What you have to do ▸
Only the lines below starting at the one that contains "Task: Click the Replication panel icon" and ending at the one that contains "Tap the 구독자수" are to be reproduced, exactly and with both ends kept.

[Records from a data source]
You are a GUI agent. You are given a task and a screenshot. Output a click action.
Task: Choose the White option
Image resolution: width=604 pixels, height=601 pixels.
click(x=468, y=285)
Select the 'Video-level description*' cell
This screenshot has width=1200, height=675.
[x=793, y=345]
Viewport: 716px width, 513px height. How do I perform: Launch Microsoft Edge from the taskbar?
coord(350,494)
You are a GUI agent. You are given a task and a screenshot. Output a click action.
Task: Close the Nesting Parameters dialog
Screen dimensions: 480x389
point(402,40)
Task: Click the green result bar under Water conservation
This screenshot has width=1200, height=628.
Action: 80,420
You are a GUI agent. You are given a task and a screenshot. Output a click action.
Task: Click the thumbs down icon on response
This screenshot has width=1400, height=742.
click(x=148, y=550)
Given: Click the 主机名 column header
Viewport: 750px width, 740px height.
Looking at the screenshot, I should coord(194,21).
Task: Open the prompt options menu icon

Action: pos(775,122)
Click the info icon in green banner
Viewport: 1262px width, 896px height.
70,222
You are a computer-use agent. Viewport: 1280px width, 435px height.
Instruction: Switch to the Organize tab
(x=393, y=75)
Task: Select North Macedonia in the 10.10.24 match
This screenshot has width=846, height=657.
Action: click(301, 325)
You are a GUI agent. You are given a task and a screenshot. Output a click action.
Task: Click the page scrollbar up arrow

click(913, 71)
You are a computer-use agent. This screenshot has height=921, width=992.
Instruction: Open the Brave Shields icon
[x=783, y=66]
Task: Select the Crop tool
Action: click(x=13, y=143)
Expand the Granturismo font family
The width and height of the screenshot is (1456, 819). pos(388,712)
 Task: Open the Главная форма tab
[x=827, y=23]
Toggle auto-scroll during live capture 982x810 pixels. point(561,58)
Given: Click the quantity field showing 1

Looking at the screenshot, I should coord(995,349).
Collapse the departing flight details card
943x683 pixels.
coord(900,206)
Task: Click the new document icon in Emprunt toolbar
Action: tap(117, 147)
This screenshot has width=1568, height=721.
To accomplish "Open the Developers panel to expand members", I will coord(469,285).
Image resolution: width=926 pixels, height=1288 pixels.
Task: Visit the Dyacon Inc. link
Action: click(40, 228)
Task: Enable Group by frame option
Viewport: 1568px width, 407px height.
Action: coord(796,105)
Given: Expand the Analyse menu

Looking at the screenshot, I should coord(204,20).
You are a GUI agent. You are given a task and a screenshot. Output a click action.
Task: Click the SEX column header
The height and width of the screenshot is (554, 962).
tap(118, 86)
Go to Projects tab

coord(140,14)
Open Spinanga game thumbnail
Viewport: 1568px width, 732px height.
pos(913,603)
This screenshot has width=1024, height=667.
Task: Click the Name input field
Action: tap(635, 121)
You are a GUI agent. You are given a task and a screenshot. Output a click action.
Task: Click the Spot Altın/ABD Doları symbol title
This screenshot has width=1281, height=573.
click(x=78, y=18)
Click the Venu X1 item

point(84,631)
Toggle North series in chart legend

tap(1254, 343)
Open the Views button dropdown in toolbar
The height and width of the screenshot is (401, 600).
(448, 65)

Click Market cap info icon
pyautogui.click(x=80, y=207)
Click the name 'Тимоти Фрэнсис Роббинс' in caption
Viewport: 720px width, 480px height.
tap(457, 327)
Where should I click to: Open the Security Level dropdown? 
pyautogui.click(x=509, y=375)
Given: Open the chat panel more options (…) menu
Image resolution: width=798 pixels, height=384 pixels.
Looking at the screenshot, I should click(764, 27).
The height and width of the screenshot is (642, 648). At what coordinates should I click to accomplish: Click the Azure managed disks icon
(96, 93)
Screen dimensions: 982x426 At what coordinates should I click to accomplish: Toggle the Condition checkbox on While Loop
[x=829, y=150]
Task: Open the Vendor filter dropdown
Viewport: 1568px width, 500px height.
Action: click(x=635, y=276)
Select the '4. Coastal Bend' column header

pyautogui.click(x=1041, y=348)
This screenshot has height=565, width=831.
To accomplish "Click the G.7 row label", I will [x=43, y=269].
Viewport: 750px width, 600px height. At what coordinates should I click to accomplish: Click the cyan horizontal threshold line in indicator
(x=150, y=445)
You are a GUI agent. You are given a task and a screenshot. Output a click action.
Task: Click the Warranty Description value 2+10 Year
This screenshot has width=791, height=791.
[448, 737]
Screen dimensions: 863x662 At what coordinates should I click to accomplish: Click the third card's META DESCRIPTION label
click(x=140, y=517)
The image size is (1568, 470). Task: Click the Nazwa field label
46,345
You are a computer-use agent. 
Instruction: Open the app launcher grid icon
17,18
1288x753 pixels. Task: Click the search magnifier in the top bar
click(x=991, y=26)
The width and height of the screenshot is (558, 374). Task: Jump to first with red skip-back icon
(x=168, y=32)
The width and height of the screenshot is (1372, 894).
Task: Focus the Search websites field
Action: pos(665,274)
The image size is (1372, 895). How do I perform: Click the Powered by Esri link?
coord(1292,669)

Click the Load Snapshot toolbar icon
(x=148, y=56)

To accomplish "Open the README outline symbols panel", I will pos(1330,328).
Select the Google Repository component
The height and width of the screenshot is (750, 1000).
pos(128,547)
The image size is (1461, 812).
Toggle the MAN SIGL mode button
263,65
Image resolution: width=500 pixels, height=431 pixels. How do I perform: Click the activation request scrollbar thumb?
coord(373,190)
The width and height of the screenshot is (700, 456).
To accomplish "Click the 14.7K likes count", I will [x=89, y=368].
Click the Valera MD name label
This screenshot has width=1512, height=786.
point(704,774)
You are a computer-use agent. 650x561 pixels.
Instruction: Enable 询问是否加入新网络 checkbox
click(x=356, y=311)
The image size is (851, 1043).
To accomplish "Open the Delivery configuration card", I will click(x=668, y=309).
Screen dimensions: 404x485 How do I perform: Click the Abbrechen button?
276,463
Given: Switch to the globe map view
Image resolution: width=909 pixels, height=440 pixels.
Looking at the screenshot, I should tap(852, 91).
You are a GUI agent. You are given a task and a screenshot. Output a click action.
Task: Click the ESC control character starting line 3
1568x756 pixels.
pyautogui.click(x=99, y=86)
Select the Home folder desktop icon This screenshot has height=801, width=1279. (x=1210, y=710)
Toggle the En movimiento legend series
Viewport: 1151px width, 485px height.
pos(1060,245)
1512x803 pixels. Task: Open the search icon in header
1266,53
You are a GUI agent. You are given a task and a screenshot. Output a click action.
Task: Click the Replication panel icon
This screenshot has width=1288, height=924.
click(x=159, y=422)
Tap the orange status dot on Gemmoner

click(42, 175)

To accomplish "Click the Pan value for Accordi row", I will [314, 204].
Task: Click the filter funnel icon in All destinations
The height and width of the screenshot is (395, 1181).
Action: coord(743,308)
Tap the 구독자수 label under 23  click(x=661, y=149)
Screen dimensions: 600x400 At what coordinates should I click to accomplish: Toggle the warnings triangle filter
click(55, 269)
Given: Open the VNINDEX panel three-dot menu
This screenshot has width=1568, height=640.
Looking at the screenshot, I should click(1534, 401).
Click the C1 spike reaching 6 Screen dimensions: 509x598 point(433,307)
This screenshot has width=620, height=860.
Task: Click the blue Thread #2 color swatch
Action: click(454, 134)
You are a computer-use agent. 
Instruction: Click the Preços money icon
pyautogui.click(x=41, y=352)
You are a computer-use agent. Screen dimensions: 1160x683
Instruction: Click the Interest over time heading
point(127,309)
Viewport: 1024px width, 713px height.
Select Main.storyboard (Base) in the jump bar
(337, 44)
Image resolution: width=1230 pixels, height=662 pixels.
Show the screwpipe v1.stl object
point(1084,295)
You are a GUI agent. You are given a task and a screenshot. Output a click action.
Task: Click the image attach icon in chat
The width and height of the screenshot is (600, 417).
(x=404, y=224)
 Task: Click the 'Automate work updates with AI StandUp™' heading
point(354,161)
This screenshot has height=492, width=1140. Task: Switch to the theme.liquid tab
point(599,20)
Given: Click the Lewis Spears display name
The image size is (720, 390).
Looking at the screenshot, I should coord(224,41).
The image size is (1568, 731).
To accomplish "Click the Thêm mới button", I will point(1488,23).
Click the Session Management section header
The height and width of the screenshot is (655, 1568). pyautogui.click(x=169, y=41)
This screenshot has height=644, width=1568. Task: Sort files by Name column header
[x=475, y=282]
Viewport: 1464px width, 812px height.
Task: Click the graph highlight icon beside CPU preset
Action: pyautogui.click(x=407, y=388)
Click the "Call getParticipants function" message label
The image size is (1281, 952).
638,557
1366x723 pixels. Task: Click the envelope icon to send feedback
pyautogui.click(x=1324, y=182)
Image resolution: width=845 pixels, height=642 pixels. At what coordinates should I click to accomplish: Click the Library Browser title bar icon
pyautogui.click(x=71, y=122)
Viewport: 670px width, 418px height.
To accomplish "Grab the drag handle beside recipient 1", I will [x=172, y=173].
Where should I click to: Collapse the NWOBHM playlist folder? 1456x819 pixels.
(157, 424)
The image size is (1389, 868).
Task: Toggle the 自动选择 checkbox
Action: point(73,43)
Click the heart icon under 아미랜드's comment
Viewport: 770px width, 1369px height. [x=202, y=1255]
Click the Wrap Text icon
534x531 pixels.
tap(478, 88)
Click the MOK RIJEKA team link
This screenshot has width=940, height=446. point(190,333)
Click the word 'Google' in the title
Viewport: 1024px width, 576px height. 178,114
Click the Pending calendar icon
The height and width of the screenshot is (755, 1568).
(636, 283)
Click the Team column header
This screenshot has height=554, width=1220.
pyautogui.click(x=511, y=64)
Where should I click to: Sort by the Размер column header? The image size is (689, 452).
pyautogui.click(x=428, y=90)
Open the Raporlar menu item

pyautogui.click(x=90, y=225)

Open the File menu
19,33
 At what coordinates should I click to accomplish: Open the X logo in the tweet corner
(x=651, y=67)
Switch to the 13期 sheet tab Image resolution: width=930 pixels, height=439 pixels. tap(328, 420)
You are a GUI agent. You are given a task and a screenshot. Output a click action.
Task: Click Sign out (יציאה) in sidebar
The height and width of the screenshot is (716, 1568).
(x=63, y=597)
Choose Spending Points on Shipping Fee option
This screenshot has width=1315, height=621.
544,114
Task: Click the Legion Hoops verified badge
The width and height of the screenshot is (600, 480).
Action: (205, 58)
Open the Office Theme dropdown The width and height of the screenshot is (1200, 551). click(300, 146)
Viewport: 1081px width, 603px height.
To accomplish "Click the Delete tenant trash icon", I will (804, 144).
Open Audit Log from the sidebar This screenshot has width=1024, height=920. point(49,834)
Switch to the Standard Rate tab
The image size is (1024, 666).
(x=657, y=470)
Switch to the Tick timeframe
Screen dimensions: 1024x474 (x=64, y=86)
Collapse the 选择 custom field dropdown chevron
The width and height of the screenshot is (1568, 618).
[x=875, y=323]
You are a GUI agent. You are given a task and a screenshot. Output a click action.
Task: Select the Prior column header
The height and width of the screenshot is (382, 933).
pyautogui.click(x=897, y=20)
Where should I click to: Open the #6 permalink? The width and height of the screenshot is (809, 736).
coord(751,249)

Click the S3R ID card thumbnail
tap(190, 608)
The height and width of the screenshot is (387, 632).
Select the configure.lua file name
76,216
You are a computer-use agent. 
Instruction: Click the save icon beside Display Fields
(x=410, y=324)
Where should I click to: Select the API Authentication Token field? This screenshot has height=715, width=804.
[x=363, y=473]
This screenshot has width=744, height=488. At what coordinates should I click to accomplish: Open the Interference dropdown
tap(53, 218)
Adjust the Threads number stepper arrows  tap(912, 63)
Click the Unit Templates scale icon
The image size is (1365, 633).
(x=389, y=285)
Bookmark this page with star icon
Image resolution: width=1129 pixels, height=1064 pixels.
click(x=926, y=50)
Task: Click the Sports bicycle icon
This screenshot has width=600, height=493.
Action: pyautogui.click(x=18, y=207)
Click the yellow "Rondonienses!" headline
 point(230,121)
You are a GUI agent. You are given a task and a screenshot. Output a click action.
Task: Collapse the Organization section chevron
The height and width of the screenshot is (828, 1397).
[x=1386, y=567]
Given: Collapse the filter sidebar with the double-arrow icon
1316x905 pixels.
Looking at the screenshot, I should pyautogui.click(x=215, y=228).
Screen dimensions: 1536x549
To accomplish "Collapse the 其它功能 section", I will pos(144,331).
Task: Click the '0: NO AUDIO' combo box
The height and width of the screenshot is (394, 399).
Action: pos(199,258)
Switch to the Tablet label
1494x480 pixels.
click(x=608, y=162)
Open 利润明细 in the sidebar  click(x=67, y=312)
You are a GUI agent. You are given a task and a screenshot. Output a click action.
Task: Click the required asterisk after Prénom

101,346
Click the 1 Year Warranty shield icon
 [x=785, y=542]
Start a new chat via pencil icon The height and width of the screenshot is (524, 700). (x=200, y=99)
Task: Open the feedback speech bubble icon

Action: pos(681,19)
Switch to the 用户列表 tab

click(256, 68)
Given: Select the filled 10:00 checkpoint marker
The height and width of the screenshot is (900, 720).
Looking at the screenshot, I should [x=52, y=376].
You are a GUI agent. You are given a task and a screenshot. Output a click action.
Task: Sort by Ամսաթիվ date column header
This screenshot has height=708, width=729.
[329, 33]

Answer box ▸
Task: Click the Replication panel icon
This screenshot has width=1288, height=924.
click(x=159, y=422)
Tap the orange status dot on Gemmoner

click(42, 175)

To accomplish "Click the Pan value for Accordi row", I will [314, 204].
Task: Click the filter funnel icon in All destinations
The height and width of the screenshot is (395, 1181).
Action: coord(743,308)
Tap the 구독자수 label under 23  click(x=661, y=149)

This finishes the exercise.